As you guys are preparing for your final submission on monday, here are some notes about what to you should get into your final write-up. We’re going to be asking you to be a bit more formal than we have in the past.
Levels of formality in write-ups have historically varied remarkably widely, but as we’re dealing with both trip-level queries and taxi-level queries in this sprint, that rapidly becomes problematic. It can be very easy to get things tangled up and have a differential privacy violation, and it can be very difficult for us to validate what you’re doing without formal specifications. Writing everything out as clearly and formally as possible will both significantly improve our review process and help ensure you catch any oversights before we do.
Note that we do mean it this time. Write-ups which aren’t clearly and fully specified according to these instructions will be bounced back for clarification.
Write-up Guidelines
Please split your write-up into three subsections, with subheading titles, and cover them in order as described below:
(1) Preprocessing:
This section documents steps that act separately on each distinct taxi_ID and have a sensitivity cost of 0.
- Please clearly define all preprocessing steps using pseudocode or mathematical notation, not just english.
- All steps that operate only on the public data or external publicly available data should also be included here
- Indicate where in your source code each step occurs.
(2) Privatization:
This section documents steps that run queries on the private data, add privatization noise as needed, and produce differentially private output
For every query (or operation that processes the private data, whatever makes the most sense for your algorithm) you perform during privatization, please include the following information:
- The portion of the epsilon budget allotted to the query/operation
- The formal definition of the query/operation (using pseudocode or mathematical notation, in addition to the english description). In particular, every histogram must include a formal definition of the set of bin labels in pseudocode or mathematical notation, so there is no ambiguity what operation is being performed.
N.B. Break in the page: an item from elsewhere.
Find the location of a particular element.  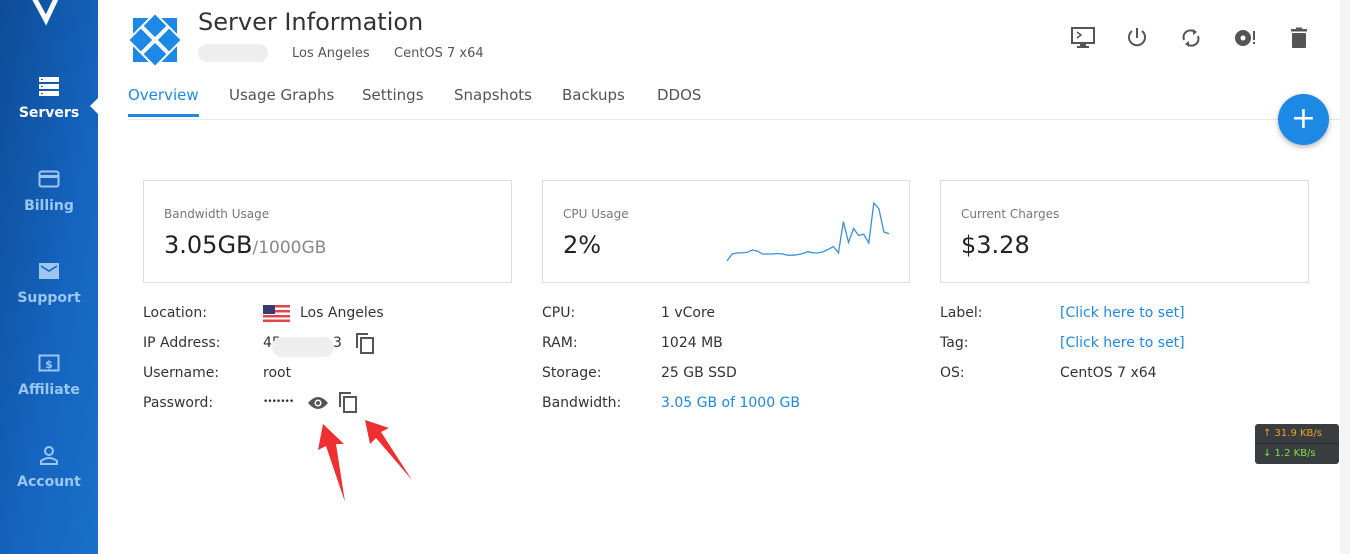

sparkline-series is located at coordinates (808, 232).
- The query/operation’s sensitivity (and the justification for that sensitivity)
- How that query/operation’s input/output relates to the other queries in your algorithm. In particular, note explicitly whether you’re assuming two queries have parallel composition (ie, one distinct taxi_ID can impact at most one of the queries, the queries are “disjoint”), or sequential composition (ie, one distinct taxi_ID can impact both queries, the queries “overlap”).
- Indicate where in your source code the query/operation occurs
Finally, and this one is important, at the very end of your privatization section clearly write out the arithmetic to make sure that the privacy loss budget you allotted across your queries does sum up to exactly 1 full epsilon at the end and not, for example, (10/9)ths of an epsilon. Remember that arithmetic on fractions is tricky, and if you only do the math in your head it’s easy to end up with a fraction of an epsilon error when you’re distributing your budget. Writing it out in one location will make it easier for both us and you to verify it’s correct.
(3) Post-processing
Steps which act only on the differentially private results to produce the final results.
- Please go ahead and write up the remaining steps that you use to get from your privatized query results to your final differentially private synthetic data that has the same schema as the input data.
- For instance, how do you assign taxi_ID’s to trips?
- Indicate which sections of your source code perform post-processing (ie, which components/files only touch the privatized data)
Again, to improve review efficiency this time around, if your write-up doesn’t meet these guidelines, you’ll be getting an email tuesday morning and we’ll need you to update your write-up before we begin final scoring on it.
If you have any questions, just reach out, we’re happy to help clarify. If you’re not familiar with mathematical notation or pseudocode, remember your basic goal is just to get us something unambiguous to accompany your english description of your algorithm. A sequence of pandas commands with simple/clear variable names (and variable definitions) will work fine. If you have gotten through an undergrad discrete math class though, please break out the formal notation and clearly define what you’re doing (for example, provide a formal definition for the set of bin labels for your histograms). Be careful to use variable names consistently.